Cette présomption-là reste d'ordre moral ; elle n'atteint pas Dieu directement, sinon comme tout péché, et par conséquence, comme fin de la vie humaine en général, non comme objet propre. Elle prend appui sur une fausse appréciation, non de Dieu, mais de nos forces. Certes, il y a aussi une magnanimité surnaturelle, vertu morale infuse, mais qui s’appuie de même sur les ressources propres au chrétien, sur l'expérience qu'on a de soi, et le péché de présomption qui s'y oppose est déjà plus grave. Mais c'est le cas de toutes nos vertus morales en régime de vie chrétienne, et par suite le cas de tous nos péchés. Nous sommes encore là à un autre plan que celui de l'espérance théologale.

2. L'espérance théologale a Dieu lui-même pour objet et pour motif.
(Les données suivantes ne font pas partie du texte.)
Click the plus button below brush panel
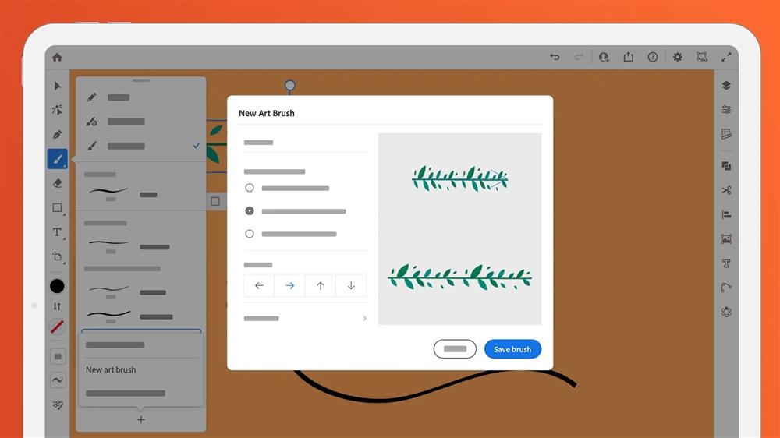 [x=141, y=420]
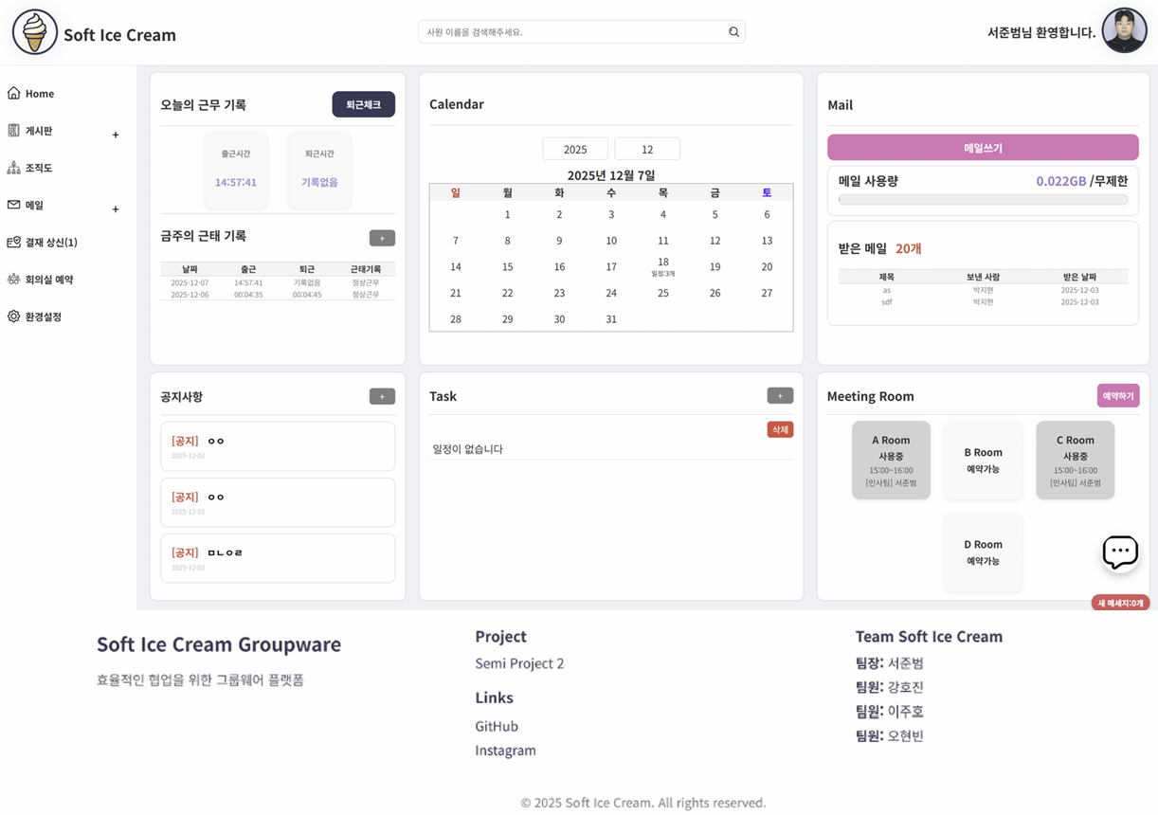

Elle ne s'appuie aucunement sur nos forces, elle ne compte sur un secours créé que pour autant qu'il nous apporte le secours de Dieu, est disposé par Dieu pour cela ; ce secours créé reste toujours secondaire, incapable d'apporter une spécification, une qualification, à la vertu qui l'utilise ; celle-ci n'est spécifiée que par Dieu miséricordieux et secourable.

Par suite — et c'est la pointe même de l'article — la présomption anti-théologale ne consiste pas précisément à s'appuyer sur nos propres forces, en les substituant au motif du secours de Dieu. Bien sûr, ce serait là manquer à l'espérance, mais en l'ignorant ou en la niant et en revenant à la présomption de type moral. La présomption anti-théologale consiste bien à s'appuyer sur Dieu, tout au moins à vouloir s'appuyer sur lui, mais d'une manière indigne de lui. Là se trouve sa gravité profonde et toute spéciale. C'est cela qui en fait un péché caractéristique, incluant dans son objet même cette aversion de ce qu'est vraiment Dieu, qui est typique des péchés d'ordre théologal.
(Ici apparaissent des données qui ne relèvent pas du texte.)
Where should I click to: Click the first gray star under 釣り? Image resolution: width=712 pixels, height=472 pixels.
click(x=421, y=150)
C'est cela qui réalise ici la « conversio offensiva » dont parlait Cajetan : on méprise la Toute-Puissance et la Miséricorde divine, tout en paraissant les exalter, parce qu'on les oppose à la justice et à la sagesse de Dieu. « Dieu fera bien ça pour moi », et ce qu'on attend de lui en fait un tyran capricieux et injuste : pardonner sans qu'il y ait contrition et pénitence, donner la gloire sans qu'il y ait mérite.

3. Mais il est bien clair que ces attitudes morales et théologales, si différentes qu'elles soient, se confortent et s'appellent. L'espérance théologale est subjectivement facilitée si elle trouve une psychologie déjà moralement bien réglée dans ses attitudes affectives d'espoir au plan de la vie morale. Elle n'est pas à l’aise dans un cœur pusillanime ; si elle n'y trouve pas la magnanimité, elle l'appelle et, si on s'y prête, elle la suscite. Inversement, la présomption anti-théologale naît tout naturellement chez celui en qui se trouve déjà une vanité et une présomption humaines ; elle en naît, elle les entretient et les provoque. Elle se trouve chez elle, dans la psychologie de quelqu'un qui croit pratiquement qu’à sa seule présentation tous les obstacles vont s'effondrer, comme les murailles de Jéricho et que Dieu même ne peut que le tenir en haute estime.